In principle, we’d fragment the Google Monster simply to ensure that various profit-driven algorithms do not engender a socio-cultural monocult of any nature– particularly the current doofus, parlous Left’s Rejection Front of common-sense approaches to all naturally occurring, humanely “organic” growth-and-change vs. sanctimonious cultists’ chiliastic Kool Aid Kit.
There most likely are steps in Google’s algorithms that allow for (or require) editorial decision-making (e.g., choice of, or weighting of, keywords that influence placement or suppression of webpages, etc.) and Google, having a very far left workforce, likely does tilt left at those points. However, such points of human influence don’t seem likely to be the major factor. The bias seems overwhelmingly “organic:” most of the prominent media outlets lean left; leftists likely read more articles on average than non-leftists; they may be more responsive to politically charged language, so advertisers may genuinely find them a disproportionally lucrative target. For cultural/institutional reasons, even big name right of center writers – George Will, Greg Mankiw, etc. – publish as much or more in left of center publications than right of center ones, meaning more non-leftists click on leftist sites than non-rightists do on rightist sites. Finally, leftists are almost certainly more likely to report pages or sites that offend them than non-leftists are.

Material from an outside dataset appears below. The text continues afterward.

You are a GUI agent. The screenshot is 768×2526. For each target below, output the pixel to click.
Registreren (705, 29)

It’s tempting to attribute the skewed results to a straightforward conspiracy like Google putting its thumb on the scale; it allows for an easy fix, it leaves open the possibility of sympathetic masses eager for an alternative, but I think the reality is that the problem is more cultural and more deeply rooted, and less surmountable. On the producer side: the universities you need to go to to become a nationally relevant journalist are overwhelmingly leftist, and the journalism departments especially so; left-leaning students are more likely to choose journalism as a field; the major employers are already left-leaning, and therefore tend to preferentially hire and promote left-leaning people; even the regions and cities where the employers are located are tailored to progressive values and priorities. Every step of the process selects for left of center people. And on the consumer side of things: people on the left just seem to care more about the political slant of the material agreeing with them than non-leftists, and are more likely to discriminate intensely based on the politics of the media provider. This factor may be rooted in the differences in innate personality types that tend toward progressivism vs. conservatism. It may not be possible to get the kind of people who tend to be conservatives or libertarians to rally behind non-leftist media outlets (and against leftist media outlets) with enough force and in great enough numbers to counteract the leftist momentum.
A bit of clarification.
…a lot of people want it.
Well, a lot of people who are going to click through the Google News links. Whereas most people who lean right know we have to actively search out “news” stories written by people who do not actively hate us.
So, I think you’re generally right. The algorithm is likely not actively picking Left-leaning sources. But is just giving the people who tend to click through the Scooby-Snack they are after.
But, I guess the question is, how did those sources, and not a more balanced slate, end up being there in the first place.